No re-trial of Aldi versus Dunnes price comparison case

Update 1.10pm: Aldi have released a statement following the ruling.

It said: "While Aldi is pleased that the Court of Appeal upheld the High Court’s decision that Dunnes Stores had infringed Aldi’s trademarks, it is very disappointed by the overall decision and is considering an appeal to the Supreme Court.

"Aldi has always been in favour of clear and fair comparative advertising and indeed engages in it to highlight the outstanding value and quality that Aldi offers. This promise has been central to Aldi being the fastest growing retailer in Ireland for most of the last 10 years. However, it is important that any advertising is lawful and clear to customers.

"Aldi took this case against Dunnes Stores only after receiving no response to formal complaints made to Dunnes about its campaigns over a two-year period."

Earlier: There will be no High Court re-trial of the Aldi versus Dunnes Stores price comparison trademark infringement case, the Court of Appeal has ruled, writes Ann O'Loughlin.

However, Aldi says it wants to appeal to the Supreme Court last month's appeal court decision setting aside a 2015 High Court finding of trademark infringement through the use of shelf-edge labelling.

That was because this labelling had failed to objectively compare one or more of the relevant and verifiable features of the Dunnes' products with those of Aldi.

Aldi alleged Dunnes was in breach of the Consumer Protection Act 2007 and the European Communities (Misleading and Comparative Advertising) Regulations 2007.

At the heart of the appeal was whether the summer 2013 price advertising campaign by Dunnes, which employed Aldi's trademarks for identification and comparison purposes, complied with conditions imposed by the regulations when such advertising is carried out.

The appeal court disagreed with the High Court in relation to its finding that the shelf-edge labelling part of the campaign breached the regulations.

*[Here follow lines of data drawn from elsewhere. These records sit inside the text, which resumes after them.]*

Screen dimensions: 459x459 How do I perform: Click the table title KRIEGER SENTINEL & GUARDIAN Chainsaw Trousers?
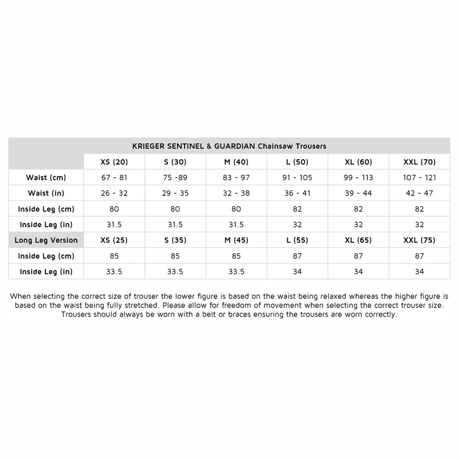[229, 146]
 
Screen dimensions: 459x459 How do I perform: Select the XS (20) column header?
[114, 162]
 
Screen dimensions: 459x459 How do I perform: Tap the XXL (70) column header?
[419, 162]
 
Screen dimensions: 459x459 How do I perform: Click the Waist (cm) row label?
[46, 178]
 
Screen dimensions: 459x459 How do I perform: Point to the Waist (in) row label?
[46, 193]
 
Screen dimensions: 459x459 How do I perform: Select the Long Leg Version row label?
[46, 240]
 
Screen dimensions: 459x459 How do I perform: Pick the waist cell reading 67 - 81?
[114, 178]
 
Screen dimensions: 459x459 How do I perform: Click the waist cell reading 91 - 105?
[297, 178]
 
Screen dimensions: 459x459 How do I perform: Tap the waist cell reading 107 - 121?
[419, 178]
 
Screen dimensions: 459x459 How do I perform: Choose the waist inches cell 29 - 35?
[175, 193]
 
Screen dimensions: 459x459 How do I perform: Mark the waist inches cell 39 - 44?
[358, 193]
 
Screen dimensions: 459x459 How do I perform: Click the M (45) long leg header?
[236, 240]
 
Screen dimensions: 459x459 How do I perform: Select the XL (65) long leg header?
[358, 240]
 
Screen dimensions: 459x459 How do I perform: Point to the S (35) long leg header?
[175, 240]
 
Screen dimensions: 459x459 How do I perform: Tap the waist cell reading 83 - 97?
[236, 178]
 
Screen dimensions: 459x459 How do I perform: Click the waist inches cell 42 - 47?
[419, 193]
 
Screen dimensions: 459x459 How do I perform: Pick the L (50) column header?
[297, 162]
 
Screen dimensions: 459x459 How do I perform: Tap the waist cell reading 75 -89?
[175, 178]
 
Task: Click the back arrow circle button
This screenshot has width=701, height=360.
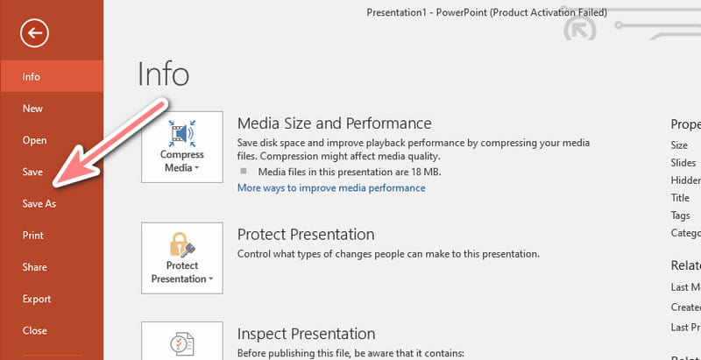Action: coord(36,33)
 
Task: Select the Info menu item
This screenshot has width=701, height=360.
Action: coord(32,76)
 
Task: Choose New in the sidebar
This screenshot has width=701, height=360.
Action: coord(32,109)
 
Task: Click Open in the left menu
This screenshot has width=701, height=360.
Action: coord(34,140)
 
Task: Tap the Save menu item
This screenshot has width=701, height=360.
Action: coord(32,172)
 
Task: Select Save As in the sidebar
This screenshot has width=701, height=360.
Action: coord(39,204)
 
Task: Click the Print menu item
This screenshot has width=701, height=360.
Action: coord(33,236)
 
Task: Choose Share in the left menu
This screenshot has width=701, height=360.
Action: coord(35,267)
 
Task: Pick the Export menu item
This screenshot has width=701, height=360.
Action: coord(37,299)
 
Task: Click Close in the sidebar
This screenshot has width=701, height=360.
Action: coord(34,331)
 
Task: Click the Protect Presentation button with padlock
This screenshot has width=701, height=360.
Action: coord(181,258)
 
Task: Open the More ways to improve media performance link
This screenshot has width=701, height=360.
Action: coord(331,187)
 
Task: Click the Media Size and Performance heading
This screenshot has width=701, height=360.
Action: coord(334,124)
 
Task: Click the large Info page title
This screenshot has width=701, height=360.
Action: coord(163,74)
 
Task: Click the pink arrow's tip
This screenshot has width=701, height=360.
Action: coord(53,185)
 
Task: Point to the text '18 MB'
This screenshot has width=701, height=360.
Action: coord(428,172)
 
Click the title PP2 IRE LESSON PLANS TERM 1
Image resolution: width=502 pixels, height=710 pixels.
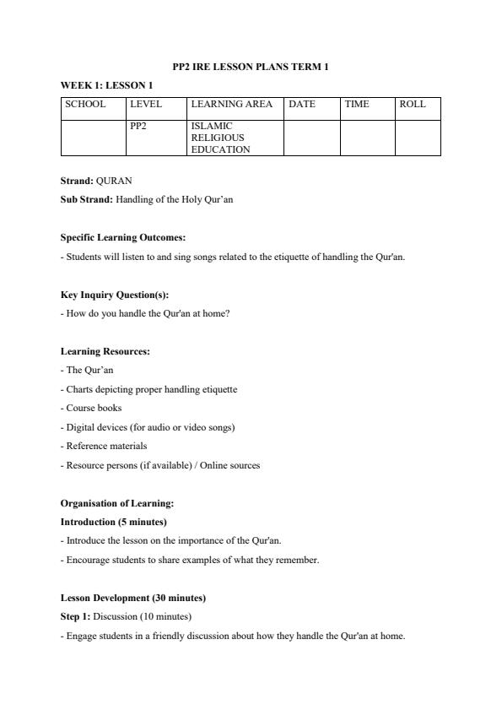251,67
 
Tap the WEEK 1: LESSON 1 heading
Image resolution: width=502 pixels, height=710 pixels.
106,85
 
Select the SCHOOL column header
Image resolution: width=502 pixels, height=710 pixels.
85,105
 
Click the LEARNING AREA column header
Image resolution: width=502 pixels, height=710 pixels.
231,105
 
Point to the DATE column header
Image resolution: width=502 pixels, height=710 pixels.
302,105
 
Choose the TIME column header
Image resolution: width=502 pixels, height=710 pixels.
357,105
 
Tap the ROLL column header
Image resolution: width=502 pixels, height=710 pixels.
413,105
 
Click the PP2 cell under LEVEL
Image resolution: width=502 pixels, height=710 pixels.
138,126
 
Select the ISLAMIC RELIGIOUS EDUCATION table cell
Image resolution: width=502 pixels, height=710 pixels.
221,138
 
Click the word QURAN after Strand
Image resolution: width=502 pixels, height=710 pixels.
114,181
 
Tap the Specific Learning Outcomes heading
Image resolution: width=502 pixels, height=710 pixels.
123,238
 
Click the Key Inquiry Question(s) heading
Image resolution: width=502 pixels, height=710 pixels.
115,295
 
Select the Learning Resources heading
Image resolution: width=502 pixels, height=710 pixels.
105,351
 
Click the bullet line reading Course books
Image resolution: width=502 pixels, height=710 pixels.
91,408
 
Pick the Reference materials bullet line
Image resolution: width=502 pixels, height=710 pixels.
104,446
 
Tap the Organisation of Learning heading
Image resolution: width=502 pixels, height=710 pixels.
117,503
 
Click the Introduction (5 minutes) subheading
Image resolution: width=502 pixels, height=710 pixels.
114,522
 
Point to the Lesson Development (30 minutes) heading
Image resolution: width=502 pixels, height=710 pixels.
133,598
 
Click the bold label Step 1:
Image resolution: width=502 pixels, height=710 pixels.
75,616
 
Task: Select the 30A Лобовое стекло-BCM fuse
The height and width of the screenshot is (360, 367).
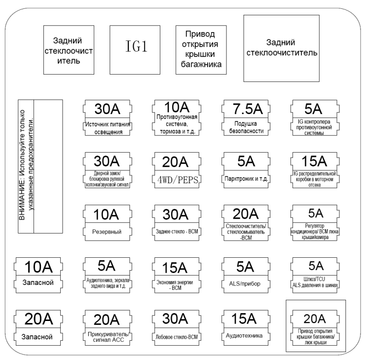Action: click(x=176, y=329)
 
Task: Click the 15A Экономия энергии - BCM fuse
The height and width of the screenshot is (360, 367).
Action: click(x=176, y=276)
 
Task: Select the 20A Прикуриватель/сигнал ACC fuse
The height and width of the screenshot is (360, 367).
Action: click(x=107, y=329)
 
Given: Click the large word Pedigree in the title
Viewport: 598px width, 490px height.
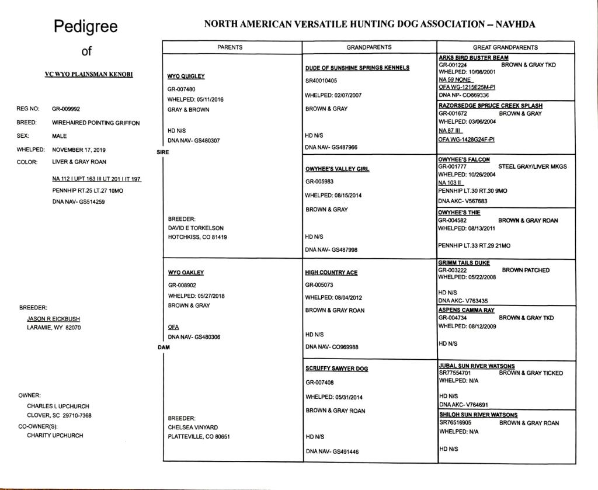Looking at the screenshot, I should [x=86, y=26].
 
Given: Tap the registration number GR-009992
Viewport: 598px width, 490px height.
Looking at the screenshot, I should [x=67, y=109].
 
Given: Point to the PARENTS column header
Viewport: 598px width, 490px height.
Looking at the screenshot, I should [x=230, y=47].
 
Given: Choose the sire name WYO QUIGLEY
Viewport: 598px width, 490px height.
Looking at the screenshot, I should [x=186, y=77].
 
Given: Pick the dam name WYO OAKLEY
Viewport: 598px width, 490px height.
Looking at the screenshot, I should [x=186, y=273].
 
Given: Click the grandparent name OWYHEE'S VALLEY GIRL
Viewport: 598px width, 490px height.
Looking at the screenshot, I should [x=338, y=169].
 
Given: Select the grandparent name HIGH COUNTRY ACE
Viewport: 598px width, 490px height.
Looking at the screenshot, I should [x=331, y=273].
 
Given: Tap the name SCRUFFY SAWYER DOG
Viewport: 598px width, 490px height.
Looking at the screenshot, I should [x=336, y=369].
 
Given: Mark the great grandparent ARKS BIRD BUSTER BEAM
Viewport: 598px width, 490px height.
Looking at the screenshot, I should [x=474, y=58].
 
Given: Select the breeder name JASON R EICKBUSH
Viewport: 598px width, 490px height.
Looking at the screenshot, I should [x=54, y=319].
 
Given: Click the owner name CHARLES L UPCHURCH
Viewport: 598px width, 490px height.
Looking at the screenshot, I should [x=58, y=406].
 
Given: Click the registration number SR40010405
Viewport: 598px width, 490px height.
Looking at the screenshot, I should [x=321, y=80].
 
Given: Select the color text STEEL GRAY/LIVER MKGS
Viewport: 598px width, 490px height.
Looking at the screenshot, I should [x=532, y=166].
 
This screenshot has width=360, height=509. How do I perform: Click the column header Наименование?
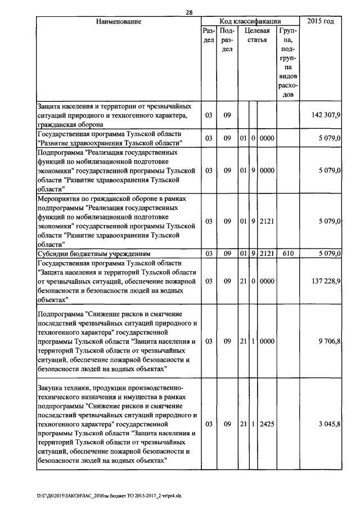[x=118, y=22]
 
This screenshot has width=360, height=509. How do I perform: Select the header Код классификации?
[x=250, y=21]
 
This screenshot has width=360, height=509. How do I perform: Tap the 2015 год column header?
[x=321, y=21]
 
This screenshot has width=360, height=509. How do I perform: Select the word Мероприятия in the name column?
[x=58, y=199]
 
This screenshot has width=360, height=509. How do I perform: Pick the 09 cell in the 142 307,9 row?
[x=227, y=115]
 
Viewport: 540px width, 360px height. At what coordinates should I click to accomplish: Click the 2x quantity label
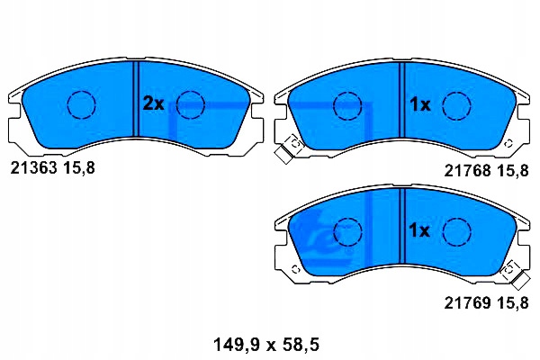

The three-judge appeal court, earlier this month, heard both sides on whether there should be a re-trial of the case and on the matter of costs.

Today, the court ruled there should be not re-trial because of the period of time since the issue at the centre of the case occurred.

President of the court, Mr Justice Sean Ryan, said this was also because the price comparison campaign was "long over", the test applied by the High Court (for establishing infringement) was the one put forward by Aldi and because a re-hearing would therefore be "significantly different" from what was before the High Court. No useful purpose would be served by a retrial, he said.

In relation to costs, the judge said the court would allow Aldi 20% as its trademark rights had been vindicated in the appeal court judgment.

However, Aldi would have to pay 80% of the costs as Dunnes was the "principal victor" in the appeal.

John Gleeson SC, for Aldi, asked for a stay on the costs order pending an application to the Supreme Court for leave to appeal the case.

Dermot Gleeson SC, for Dunnes, said there was no warrant for a stay. The only surprise was that Dunne hadn't mention the Court of Human Rights, he said.

Mr Justice Ryan granted a stay on the costs order providing an application for leave to appeal to the Supreme Court was lodged in four weeks. If the Supreme allows an appeal to be heard the stay would remain in place until its determination.

In its judgment on the matter, the appeal court said the High Court erred in its application of the rules of comparative advertising in the 2007 regulations

However, the appeal court agreed with the High Court finding that shop-floor advertising banners were not permissible because they did not constitute comparative advertising.